_Explore the material_:
A: Please decide whether each statement below agrees with the Gödel Agent passage, answering yes or no and quoting the words that settle it: (i) applying a change to its own methods requires the agent to restart; (ii) on MGSM, Gödel Agent scored 10.8 points above Meta Agent Search; (iii) on Game of 24, the agent rose from 4% to 78% accuracy.
B: Write what comes next in the Gödel Agent passage, picking up after its final sentence.

_Source passage_:
Performance Evaluation
It executes tasks and collects feedback -- accuracy scores, error traces, and efficiency metrics -- to identify weaknesses in its current implementation.
Self-Modification via Monkey Patching
Using Python's monkey patching mechanism, the agent dynamically rewrites its own methods at runtime. No restart is needed -- changes take effect immediately.
Validation and Iteration
The modified agent is tested. Improvements are kept, regressions are rolled back, and the cycle repeats -- leading to continuous, compounding self-improvement.
Results
We evaluated Gödel Agent on mathematical reasoning tasks (Game of 24, DROP, MGSM, MMLU, GPQA) and embodied agent tasks (ALFWorld). The results exceeded our expectations across the board.
Benchmark Comparison (GPT-3.5 Backbone)
| Method | DROP (F1) | MGSM (%) | MMLU (%) | GPQA (%) |
|---|---|---|---|---|
| Chain-of-Thought | 64.2 | 28.0 | 65.4 | 29.2 |
| COT-SC | 64.4 | 28.2 | 65.9 | 30.5 |
| Self-Refine | 59.2 | 27.5 | 63.5 | 31.6 |
| LLM Debate | 60.6 | 39.0 | 65.6 | 31.4 |
| Step-back Abstraction | 60.4 | 31.1 | 65.1 | 26.9 |
| Quality-Diversity | 61.8 | 23.8 | 65.1 | 30.2 |
| Role Assignment | 65.8 | 30.1 | 64.5 | 31.1 |
| Meta Agent Search | 79.4 | 53.4 | 69.6 | 34.6 |
| Gödel Agent (Ours) | 80.9 | 64.2 | 70.9 | 34.9 |
On the Game of 24 benchmark, starting from a mere 4% accuracy, Gödel Agent iteratively improved itself to achieve 78% accuracy -- a transformation that happened without any human guidance on how to solve these problems. On the broader reasoning benchmarks, Gödel Agent consistently outperformed all baselines including Meta Agent Search, achieving 80.9 F1 on DROP (+1.5 over MAS), 64.2% on MGSM (+10.8 over MAS), and 70.9% on MMLU (+1.3 over MAS).
Perhaps more remarkably, the agent didn't just get more accurate; it became more efficient, reducing the average number of actions needed per task. It discovered optimization strategies that emerged naturally from its self-improvement process.

Items from a data source:
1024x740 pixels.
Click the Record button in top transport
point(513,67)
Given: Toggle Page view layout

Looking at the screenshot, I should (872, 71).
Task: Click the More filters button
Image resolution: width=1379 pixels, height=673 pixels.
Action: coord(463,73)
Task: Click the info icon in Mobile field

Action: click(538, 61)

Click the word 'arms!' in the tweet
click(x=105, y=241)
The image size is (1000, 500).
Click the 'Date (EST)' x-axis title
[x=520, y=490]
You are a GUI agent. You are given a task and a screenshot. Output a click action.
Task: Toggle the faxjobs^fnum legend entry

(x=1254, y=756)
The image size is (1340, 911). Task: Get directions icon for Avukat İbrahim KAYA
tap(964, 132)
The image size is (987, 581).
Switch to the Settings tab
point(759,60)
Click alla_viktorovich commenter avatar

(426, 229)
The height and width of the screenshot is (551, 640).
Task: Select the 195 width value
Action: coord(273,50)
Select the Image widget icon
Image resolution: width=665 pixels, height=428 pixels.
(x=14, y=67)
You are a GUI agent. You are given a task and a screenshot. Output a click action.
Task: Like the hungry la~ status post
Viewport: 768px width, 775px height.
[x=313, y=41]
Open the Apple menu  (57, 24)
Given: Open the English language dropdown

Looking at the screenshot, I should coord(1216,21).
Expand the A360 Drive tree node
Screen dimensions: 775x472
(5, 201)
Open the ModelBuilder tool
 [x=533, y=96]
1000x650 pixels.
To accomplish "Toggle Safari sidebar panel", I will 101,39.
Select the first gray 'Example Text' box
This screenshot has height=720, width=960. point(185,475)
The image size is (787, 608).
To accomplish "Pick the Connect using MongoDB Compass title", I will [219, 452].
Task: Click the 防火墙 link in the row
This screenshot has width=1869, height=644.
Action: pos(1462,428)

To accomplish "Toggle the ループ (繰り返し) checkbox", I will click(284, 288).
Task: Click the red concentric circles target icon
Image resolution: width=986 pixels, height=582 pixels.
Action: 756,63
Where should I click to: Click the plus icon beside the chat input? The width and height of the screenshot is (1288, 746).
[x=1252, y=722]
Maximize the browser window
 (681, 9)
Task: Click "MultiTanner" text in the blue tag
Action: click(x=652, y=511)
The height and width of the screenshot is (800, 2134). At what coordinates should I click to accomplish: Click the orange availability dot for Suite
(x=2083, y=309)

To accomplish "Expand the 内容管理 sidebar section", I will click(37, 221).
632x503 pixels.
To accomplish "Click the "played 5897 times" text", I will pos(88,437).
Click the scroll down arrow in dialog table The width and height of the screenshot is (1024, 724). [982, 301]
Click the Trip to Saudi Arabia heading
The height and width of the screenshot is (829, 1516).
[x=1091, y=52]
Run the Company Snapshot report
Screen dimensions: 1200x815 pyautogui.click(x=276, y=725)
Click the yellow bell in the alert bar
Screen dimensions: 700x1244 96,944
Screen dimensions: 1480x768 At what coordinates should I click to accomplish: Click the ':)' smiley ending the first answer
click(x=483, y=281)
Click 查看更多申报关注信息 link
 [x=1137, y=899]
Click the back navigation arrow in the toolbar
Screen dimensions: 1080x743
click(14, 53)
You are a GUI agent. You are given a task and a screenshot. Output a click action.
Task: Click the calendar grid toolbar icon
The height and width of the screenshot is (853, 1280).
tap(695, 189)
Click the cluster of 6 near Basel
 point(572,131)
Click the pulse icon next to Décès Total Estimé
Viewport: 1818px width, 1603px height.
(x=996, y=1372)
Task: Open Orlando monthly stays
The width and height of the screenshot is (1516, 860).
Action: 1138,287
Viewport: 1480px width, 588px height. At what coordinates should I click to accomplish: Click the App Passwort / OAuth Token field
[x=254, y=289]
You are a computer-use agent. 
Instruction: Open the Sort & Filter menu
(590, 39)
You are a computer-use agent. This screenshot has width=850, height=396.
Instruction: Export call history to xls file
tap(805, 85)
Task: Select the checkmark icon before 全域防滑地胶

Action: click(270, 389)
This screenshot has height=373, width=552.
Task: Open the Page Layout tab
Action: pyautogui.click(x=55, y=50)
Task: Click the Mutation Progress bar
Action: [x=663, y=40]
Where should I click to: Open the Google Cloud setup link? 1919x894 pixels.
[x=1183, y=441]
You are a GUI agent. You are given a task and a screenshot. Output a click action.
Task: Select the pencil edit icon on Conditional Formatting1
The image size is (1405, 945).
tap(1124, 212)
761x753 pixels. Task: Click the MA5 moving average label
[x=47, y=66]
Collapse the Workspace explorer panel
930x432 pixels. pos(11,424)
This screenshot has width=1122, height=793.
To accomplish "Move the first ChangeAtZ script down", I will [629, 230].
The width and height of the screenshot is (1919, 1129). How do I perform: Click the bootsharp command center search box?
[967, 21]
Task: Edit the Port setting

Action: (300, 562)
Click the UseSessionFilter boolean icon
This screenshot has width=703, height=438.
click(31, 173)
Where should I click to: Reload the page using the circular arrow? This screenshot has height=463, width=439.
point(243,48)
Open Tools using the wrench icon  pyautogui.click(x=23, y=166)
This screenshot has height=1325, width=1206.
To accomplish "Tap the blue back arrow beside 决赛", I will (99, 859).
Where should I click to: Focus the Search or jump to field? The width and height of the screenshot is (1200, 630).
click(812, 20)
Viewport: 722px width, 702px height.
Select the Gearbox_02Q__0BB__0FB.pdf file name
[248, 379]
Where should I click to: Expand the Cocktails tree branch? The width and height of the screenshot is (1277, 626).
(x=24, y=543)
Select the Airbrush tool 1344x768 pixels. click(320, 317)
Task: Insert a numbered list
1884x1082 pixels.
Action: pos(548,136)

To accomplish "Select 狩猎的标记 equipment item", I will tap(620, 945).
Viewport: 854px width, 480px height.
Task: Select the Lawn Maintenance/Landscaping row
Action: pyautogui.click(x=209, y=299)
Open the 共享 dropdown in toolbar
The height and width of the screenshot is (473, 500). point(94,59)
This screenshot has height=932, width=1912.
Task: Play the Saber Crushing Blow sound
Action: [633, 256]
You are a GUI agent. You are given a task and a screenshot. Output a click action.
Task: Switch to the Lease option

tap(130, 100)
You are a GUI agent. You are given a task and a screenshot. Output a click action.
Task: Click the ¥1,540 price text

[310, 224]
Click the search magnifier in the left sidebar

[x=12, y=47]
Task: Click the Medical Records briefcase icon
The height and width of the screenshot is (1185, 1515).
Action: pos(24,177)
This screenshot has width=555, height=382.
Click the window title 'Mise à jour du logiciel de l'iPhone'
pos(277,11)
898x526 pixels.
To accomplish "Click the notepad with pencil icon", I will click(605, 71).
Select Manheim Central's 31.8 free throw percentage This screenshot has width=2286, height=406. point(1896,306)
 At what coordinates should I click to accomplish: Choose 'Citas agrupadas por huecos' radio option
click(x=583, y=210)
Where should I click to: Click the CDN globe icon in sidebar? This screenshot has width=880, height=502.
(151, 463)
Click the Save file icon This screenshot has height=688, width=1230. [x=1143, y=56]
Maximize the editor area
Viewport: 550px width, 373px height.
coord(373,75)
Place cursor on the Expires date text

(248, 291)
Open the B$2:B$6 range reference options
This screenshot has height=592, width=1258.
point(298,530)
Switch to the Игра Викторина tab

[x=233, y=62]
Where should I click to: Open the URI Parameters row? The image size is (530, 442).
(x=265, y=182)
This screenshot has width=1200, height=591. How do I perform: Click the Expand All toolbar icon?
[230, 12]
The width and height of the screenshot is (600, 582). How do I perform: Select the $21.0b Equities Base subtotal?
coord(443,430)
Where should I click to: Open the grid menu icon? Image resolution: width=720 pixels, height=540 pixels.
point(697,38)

_Answers per task_:
A:
(i) No: "No restart is needed -- changes take effect immediately."
(ii) Yes: "64.2% on MGSM (+10.8 over MAS)"
(iii) Yes: "starting from a mere 4% accuracy, Gödel Agent iteratively improved itself to achieve 78% accuracy"

B:
What We Learned
- Emergence is real: Novel problem-solving strategies can emerge from self-referential improvement without explicit human design
- Efficiency follows accuracy: As the agent improves its logic, it naturally becomes more efficient
- Generalization happens: Improvements on one task often transfer to related tasks
- The ceiling is high: Unrestricted Gödel Agent (with code execution and LLM calls) reaches 90.5 F1 on DROP and 90.6% on MGSM
Ablation Insights
Removing the thinking module causes a 13.4-point drop on MGSM; removing error handling costs 14.8 points. This confirms that self-reflection and robustness mechanisms are critical to effective self-improvement -- the agent needs to reason about why it failed, not just that it failed.
Looking Forward
Gödel Agent represents a step toward AI systems that can genuinely improve themselves -- not through human engineering of better algorithms, but through their own recursive self-reflection. While we're still far from systems that can fundamentally redesign their own architectures, this work shows that meaningful self-improvement is possible today.
The implications extend beyond academic research. As AI systems become more autonomous, the ability to self-correct and self-improve becomes increasingly valuable. Gödel Agent offers a glimpse of what that future might look like.